[Directions for this task] Using the data below, return the stretch from the line that contains "Country (617, 394)" through the line that contains "Accetta tutto [button] (783, 1232)", both included, exactly as it stands and nothing beyond it.

[Entries provided]
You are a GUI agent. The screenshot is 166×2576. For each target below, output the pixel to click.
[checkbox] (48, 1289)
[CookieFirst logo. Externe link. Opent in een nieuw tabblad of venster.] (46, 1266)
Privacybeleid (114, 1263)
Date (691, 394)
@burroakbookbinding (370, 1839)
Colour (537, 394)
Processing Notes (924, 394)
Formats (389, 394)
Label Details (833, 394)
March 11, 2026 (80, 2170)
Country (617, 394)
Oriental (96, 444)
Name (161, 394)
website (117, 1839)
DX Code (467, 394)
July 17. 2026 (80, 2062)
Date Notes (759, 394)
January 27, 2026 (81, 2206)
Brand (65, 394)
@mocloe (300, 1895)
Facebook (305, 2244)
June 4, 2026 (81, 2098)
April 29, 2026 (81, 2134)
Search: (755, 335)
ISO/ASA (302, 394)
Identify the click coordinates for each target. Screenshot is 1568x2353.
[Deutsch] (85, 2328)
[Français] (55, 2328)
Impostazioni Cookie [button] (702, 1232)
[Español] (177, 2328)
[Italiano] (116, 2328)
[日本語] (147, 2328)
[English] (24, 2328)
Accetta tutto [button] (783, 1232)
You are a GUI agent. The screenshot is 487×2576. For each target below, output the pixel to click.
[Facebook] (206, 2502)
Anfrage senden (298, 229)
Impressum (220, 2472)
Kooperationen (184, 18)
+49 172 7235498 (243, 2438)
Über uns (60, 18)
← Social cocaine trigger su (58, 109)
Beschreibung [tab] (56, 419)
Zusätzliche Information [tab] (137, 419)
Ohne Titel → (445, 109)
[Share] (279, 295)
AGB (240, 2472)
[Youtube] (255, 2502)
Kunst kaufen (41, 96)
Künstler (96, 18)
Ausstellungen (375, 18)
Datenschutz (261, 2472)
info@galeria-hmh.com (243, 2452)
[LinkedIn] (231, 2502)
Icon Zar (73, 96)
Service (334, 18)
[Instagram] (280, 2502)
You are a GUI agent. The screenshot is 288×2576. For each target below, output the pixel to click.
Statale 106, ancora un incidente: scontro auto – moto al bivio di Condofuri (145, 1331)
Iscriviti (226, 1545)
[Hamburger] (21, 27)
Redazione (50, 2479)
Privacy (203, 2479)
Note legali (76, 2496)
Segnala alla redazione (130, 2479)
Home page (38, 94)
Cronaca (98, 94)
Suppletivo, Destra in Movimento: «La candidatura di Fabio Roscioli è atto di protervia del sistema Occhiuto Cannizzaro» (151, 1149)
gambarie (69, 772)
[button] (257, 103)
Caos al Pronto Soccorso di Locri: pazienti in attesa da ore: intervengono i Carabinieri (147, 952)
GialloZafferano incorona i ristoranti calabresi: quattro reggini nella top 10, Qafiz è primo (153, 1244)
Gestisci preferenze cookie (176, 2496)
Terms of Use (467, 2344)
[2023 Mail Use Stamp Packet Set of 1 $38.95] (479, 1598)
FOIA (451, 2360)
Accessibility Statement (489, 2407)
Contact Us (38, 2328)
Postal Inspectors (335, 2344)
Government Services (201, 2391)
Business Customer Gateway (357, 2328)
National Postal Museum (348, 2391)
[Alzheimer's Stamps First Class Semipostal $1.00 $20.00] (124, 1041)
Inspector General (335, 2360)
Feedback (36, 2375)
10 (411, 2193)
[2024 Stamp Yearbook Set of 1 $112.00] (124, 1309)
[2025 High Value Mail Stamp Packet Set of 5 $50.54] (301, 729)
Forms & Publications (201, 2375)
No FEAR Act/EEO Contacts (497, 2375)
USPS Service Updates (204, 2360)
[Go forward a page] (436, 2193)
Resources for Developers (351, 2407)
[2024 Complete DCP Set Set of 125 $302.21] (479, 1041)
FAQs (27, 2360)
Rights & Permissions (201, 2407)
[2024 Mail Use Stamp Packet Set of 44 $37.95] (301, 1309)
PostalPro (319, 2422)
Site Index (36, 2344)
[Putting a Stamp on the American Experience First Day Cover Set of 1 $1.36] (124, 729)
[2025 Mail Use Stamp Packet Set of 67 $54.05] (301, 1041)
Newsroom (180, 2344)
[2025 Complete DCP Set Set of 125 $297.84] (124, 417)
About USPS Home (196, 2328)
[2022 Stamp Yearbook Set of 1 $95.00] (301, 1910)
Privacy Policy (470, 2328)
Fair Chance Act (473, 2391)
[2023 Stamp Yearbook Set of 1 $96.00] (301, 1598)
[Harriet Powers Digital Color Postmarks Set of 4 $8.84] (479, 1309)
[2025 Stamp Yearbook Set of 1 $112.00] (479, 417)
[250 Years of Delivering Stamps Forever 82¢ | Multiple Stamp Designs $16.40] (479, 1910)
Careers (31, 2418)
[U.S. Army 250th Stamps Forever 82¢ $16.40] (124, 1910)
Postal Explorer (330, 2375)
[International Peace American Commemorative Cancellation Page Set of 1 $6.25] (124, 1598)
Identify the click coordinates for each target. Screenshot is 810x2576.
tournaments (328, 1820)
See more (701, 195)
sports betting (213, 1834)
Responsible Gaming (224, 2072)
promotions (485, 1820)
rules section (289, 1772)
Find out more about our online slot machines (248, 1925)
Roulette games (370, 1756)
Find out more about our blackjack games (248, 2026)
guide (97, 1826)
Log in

[Answer to the problem]
Country (617, 394)
Oriental (96, 444)
Name (161, 394)
website (117, 1839)
DX Code (467, 394)
July 17. 2026 (80, 2062)
Date Notes (759, 394)
January 27, 2026 (81, 2206)
Brand (65, 394)
@mocloe (300, 1895)
Facebook (305, 2244)
June 4, 2026 (81, 2098)
April 29, 2026 (81, 2134)
Search: (755, 335)
ISO/ASA (302, 394)
Identify the click coordinates for each target. Screenshot is 1568x2353.
[Deutsch] (85, 2328)
[Français] (55, 2328)
Impostazioni Cookie [button] (702, 1232)
[Español] (177, 2328)
[Italiano] (116, 2328)
[日本語] (147, 2328)
[English] (24, 2328)
Accetta tutto [button] (783, 1232)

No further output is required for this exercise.